**AIM OF THE EXERCISE:** Write out the records word for word, with no pictures.

**GIVEN ENTRIES:**

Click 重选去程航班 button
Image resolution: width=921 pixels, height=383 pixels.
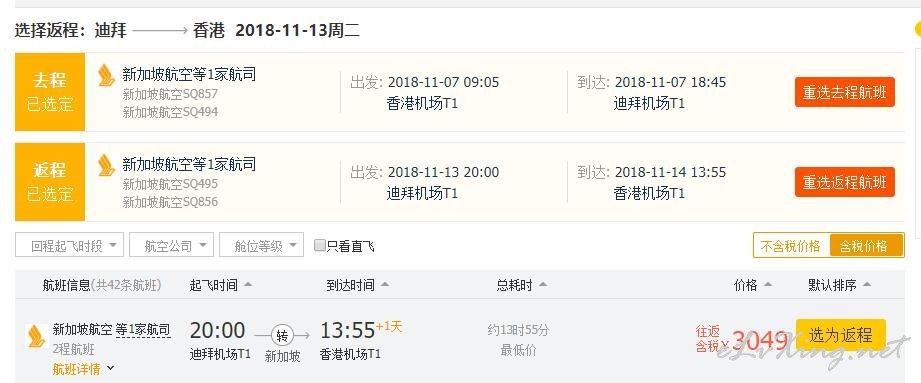(x=845, y=92)
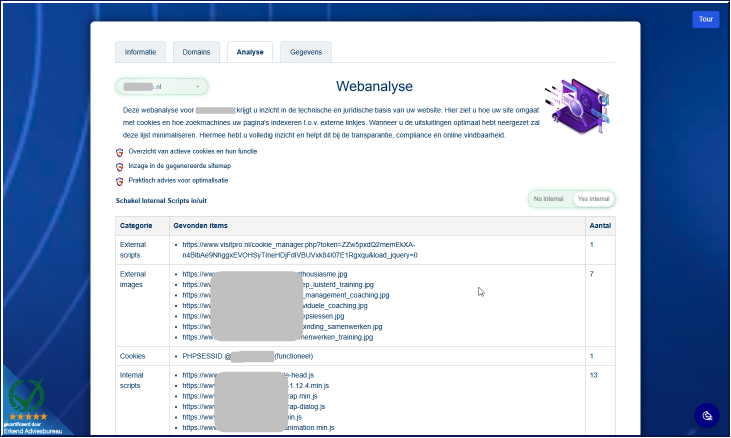
Task: Click the shield icon beside optimization advice
Action: pyautogui.click(x=120, y=181)
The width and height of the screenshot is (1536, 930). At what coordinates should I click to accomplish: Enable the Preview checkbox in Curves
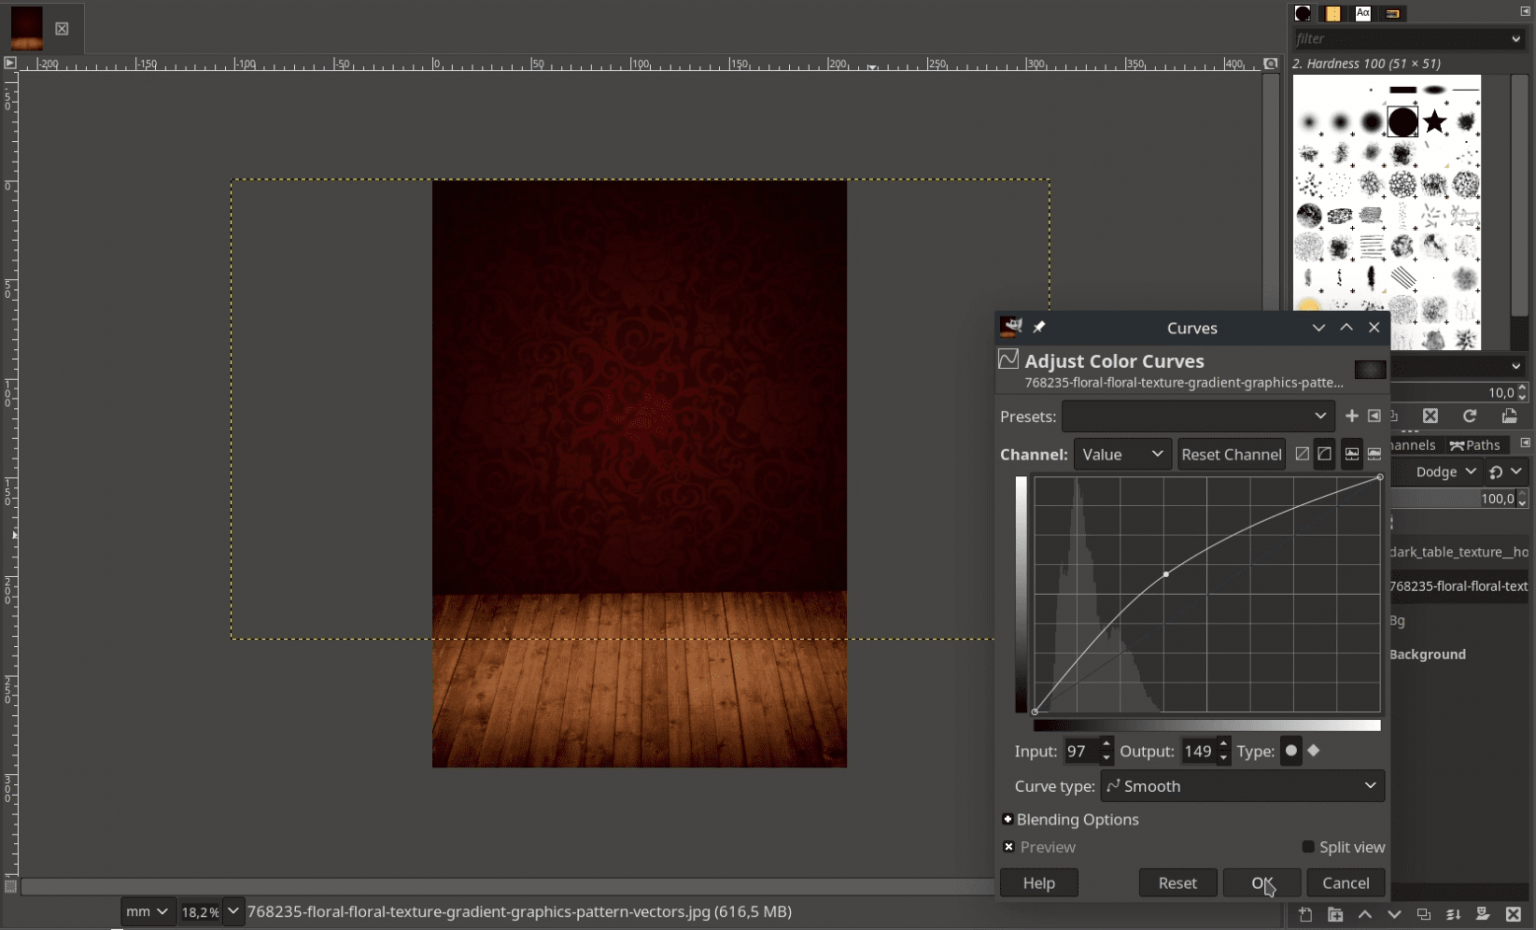(1009, 846)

**RESPONSE AREA:**
Click 重选去程航班 button
Image resolution: width=921 pixels, height=383 pixels.
(x=845, y=92)
Task: Click the shield icon beside optimization advice
Action: pyautogui.click(x=120, y=181)
The width and height of the screenshot is (1536, 930). At what coordinates should I click to accomplish: Enable the Preview checkbox in Curves
(1009, 846)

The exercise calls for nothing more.